Many authors (e.g. Barron, 1988- cited Lubart 1994) define a creative product as one that is both novel and appropriate. However, while this definition makes some instinctive sense, it is not without its problems - both of the dimensions suggested may be fulfilled to a greater or lesser extent and in different ways. For example there is a distinction to be drawn between novelty to the individual and novelty to the entire world (it might be argued that there are other levels in between), Boden (2004) labels these two types of novelty as psychologically novel (p-novel) or historically novel (h-novel). A further issue here is that while it is relatively easy to know what is h-novel, it is more tricky to know what is p-novel.

Additionally even if we can measure novelty and appropriateness in a reliable manner does this really give us any insight into the underlying process? It seems difficult to provide a better means of measuring the creativity of a product than novelty and appropriateness but it is important to note that this definition is certainly not perfect and is open to problems in measurement.

My work and that of many others within the field has a tacit assumption that there is some underlying process or set of processes which are common to creative endeavour. Therefore if one can improve the ability to use these processes or increase their use in some way then one may generally improve creativity. Currently my research is focussed on the impact of different categorical descriptions of goal on creative discovery. I am particularly interested in the argument of Barsalou (e.g. 2005) that our understanding and experience of the physical world may impact on our understanding of category. With this in mind I have chosen items taken from physical interface toolkits to form the basis of my experimentation.

Study One

Finke, Ward and Smith (1992) propose that creativity is based upon cognitive mechanisms used in non-creative thought. These mechanisms are used in a variety of ways and in different combinations. They propose that in general creativity consists of a cycle of generation and exploration, what they call the geneplore model. This model posits that pre-inventive forms are generated and then explored, this may lead to revision of the forms or generation of new ones which are then explored. Finke (1990) provides experimental evidence for this is presented by using 3D shapes for the creation of imaginary devices, these shapes are then arranged by the subjects either with or without them being told the kind of artefact they are to make. Finke found that when subjects displayed greater creativity (as rated by judges) when they made pre-inventive forms without the knowledge what kind of artefact was to be designed afterwards. This study was a replication and extension of the work of Finke (1990) and investigated the effect of preinventive form on creative discovery using imagined three dimensional shapes. It also introduced a variance of Finke’s (1990) conditions which we called preinventive play or PIP in addition to his preinventive form (PIF) and no preinventive form (NOP).

Results and Discussion

The results of this study failed to replicate the findings of Finke (1990) with no significant differences or indeed any difference even approaching levels of significance being found between any of the three conditions. Additionally no significant differences were found within participants for the different conditions other than a significant difference between NOP first followed by PIP. This result is difficult to explain given that the differentiation between these two conditions is not seen when NOP follows PIP and that no other within differences were found. Additionally the difference in creativity scores appears to be due to higher scores in originality and practicality, not just practicality as one might expect in the NOP condition.
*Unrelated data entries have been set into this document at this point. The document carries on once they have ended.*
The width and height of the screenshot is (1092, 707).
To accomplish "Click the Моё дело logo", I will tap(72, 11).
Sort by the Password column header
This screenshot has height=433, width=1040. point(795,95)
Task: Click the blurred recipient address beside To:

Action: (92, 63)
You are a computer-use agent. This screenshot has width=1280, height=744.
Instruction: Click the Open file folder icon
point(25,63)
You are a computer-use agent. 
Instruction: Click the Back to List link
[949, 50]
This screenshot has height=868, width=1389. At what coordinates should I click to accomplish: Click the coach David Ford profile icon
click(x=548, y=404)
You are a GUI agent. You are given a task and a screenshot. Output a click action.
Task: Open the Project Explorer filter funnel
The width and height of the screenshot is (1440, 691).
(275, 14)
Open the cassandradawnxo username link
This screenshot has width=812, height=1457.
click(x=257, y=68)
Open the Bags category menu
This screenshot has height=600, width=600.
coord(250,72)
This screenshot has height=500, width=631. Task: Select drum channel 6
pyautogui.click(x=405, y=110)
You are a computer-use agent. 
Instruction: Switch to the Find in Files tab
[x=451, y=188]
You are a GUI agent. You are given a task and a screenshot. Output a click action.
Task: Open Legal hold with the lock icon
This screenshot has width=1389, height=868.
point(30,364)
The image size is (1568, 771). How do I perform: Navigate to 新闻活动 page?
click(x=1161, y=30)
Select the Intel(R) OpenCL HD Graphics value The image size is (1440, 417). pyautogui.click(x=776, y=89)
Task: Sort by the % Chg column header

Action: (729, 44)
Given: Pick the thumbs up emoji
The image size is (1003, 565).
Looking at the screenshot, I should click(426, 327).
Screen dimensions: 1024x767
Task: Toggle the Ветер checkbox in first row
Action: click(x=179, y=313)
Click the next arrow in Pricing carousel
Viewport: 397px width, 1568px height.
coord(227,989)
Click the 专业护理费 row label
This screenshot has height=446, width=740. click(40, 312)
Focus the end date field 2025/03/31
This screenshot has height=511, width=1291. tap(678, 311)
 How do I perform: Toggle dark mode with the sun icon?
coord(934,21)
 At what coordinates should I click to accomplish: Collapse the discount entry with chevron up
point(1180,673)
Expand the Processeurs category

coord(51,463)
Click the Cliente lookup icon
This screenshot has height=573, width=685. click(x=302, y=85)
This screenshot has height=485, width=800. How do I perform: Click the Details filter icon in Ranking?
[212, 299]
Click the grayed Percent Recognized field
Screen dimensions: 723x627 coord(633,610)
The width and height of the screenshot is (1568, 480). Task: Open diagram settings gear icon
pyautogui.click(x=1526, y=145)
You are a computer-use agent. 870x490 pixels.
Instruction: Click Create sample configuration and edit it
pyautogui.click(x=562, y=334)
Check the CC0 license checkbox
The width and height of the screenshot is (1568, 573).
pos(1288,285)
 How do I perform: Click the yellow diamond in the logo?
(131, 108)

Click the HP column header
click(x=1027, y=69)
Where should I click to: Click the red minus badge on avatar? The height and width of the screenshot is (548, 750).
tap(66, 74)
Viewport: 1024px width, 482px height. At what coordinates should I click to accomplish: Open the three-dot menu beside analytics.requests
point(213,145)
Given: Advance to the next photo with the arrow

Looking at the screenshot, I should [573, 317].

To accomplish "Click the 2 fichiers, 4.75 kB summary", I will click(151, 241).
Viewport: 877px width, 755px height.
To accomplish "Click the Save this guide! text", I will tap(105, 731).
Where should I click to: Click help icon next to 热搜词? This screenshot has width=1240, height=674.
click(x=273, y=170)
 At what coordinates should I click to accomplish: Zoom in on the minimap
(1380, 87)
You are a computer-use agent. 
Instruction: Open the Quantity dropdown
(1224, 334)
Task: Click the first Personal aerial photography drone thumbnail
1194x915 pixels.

It is also worth noting here that this result perhaps goes against what one might expect from Finke’s (1990) results since while he does not have a PIP condition it does have a preinventive component to it as opposed to NOP. One possible interpretation here is that the introduction of category without the constraint of solidifying the arrangement of objects created in the preinventive phase overrides the preinventive form and results in an effectively rushed NOP phase. However no strong conclusions may be drawn here.

Study Two

Since study one dramatically failed to replicate the results of Finke (1990) so a different approach was adopted. Finke (1990) found an effect of category while he interprets, following Rosch (1973) as being due to a distinction between providing object function or class we believed that an alternative explanation would be an effect of goal directed vs taxonomic categorisation. Participants were given two trials one with a category and one with free reign. The categories used were a subset of the taxonomic categories used in the majority of Finke’s (1990) study. Additionally participants were given longer to make their invention and a think out loud protocol was adopted in the hope of gaining some insight into the process and how it might vary with different instructions. The inventions created were again judged by independent judges who were additionally asked to choose and rank their ten favourite inventions


No significant differences were found between the judged ratings using the two axis original/practical model. However some intriguing indications were gained in the ordering task. A number of inventions were selected repeatedly and tended to rank highly in the top ten. One individual had both inventions selected, perhaps suggesting a role of individual differences. Additionally the free choice condition was over represented in the favourite inventions. Analysis of the protocols is underway.

Study Three

The constraining effect of exemplars on originality has been demonstrated by Ward and Smith (e.g. Smith, Ward & Schumacher, 1993). Given that originality is a key part of the typical two dimensional model of creativity used in experimental investigation of the phenomena of creativity (see for example Runco 2004) this seems to be an important finding. The idea of exemplars forming a basis for categorisation has arguably been around at least since Plato’s world of forms. In psychology the work of Rosch (e.g. 1973) has been used to put forward the notion of the presence of exemplars in our cognitive mechanisms of categorisation. However subsequent work by researchers such as Barsalou (2005) may suggest that our understanding of category is based upon our experience of the world and may be altered according to our goals and experience. This might be used to support the view that the apparent existence of exemplars is an emergent property of common experience. Given that creativity at least in terms of creative generation may be strongly influenced by our starting point in our mental landscape it seems likely that if our understanding of things is affected by goal then manipulating categorical instruction may have an effect upon creative generation. This study examines the effect of different types of categorisation on the creativity of conceptual inventions based upon items taken from physical user interface kits, as assessed by independent judges.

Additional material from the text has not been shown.